Marcello (played by Marcello Mastroianni who also starred in Fellini's 8½) is a playboy, celebrity journalist who gets caught up in living "the sweet life" among the movie stars and millionaires of Rome. Night after night; a different party, a different girl. Sooner or later, that kind of life takes its toll. Marcello's fiancé is suicidal. His own values are quickly diminishing into nothing more than "I can't be bored." Over the course of the 3-hour film - yep it's 3-hours, but it's not about battles or "epic" events - I found myself more and more drawn into the film. I felt like I'd been out and about with Marcello so long, that I was forgetting myself. It's a serious film, with some very funny moments and one that I definitely won't forget.

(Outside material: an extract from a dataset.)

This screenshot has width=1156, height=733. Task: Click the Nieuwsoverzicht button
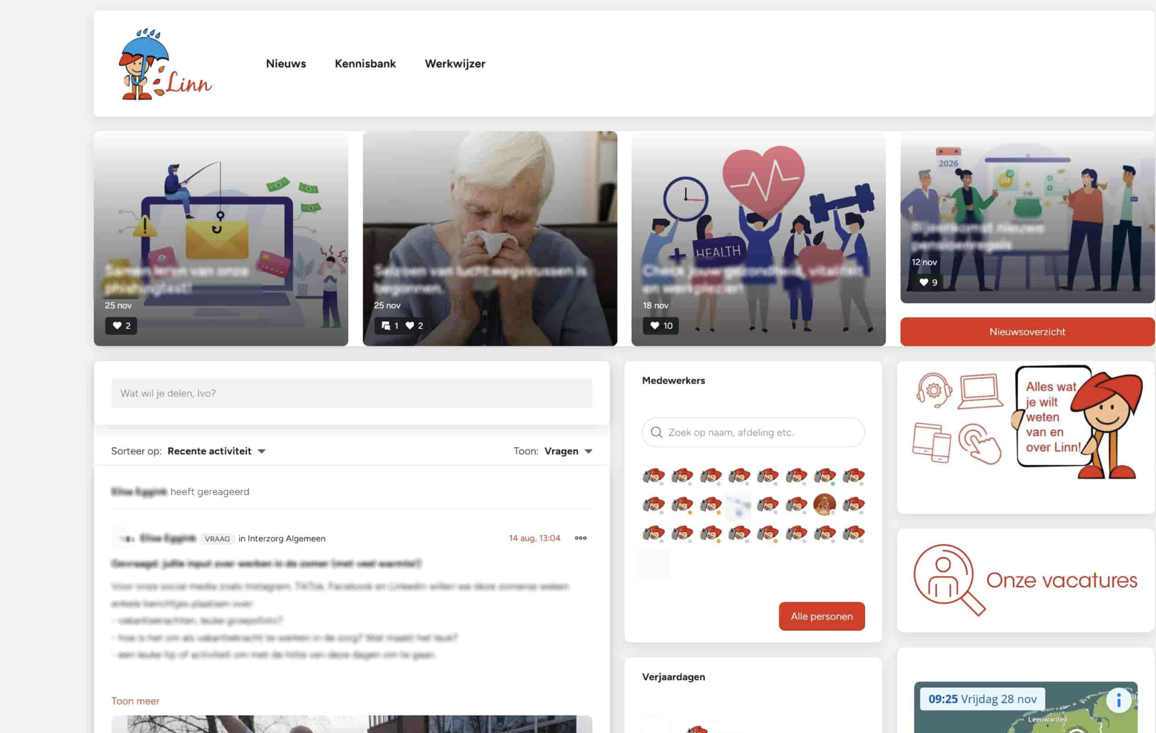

There are a number of elements that I found particularily interesting. One was the opening of a helicoptor carrying a statue of Jesus over Rome. Not only is it an intriguing visual, but also reminded me that in 3 weeks I'll be going to the city. The film got me more excited for that. Another had to do with a pair of children who claimed to have seen the Virgin Mary, and the media circus that gets created around them. The fact that the film takes place in Rome highlighted the way that our current media has turned something religious and sacred - the death of Pope John Paul II for example - and turned it into and "infotainment" event. I think the film is prescient in criticising the narcissistic values of the world media. Marcello's photographer companion is even named "Paparazzo," and even in 1960 we can see how the media and the paparazzi plague the wealthy and the famous.
It's a film that one can enjoy, purely on a very visceral basis. Like Marcello, we can get caught up in the "sweet life." However, this is a film about exsistential crisis, and if one wants to engage it on that higher level, one can. For me, that's part of what makes a film truly great. La Dolce Vita is, I think, a great film.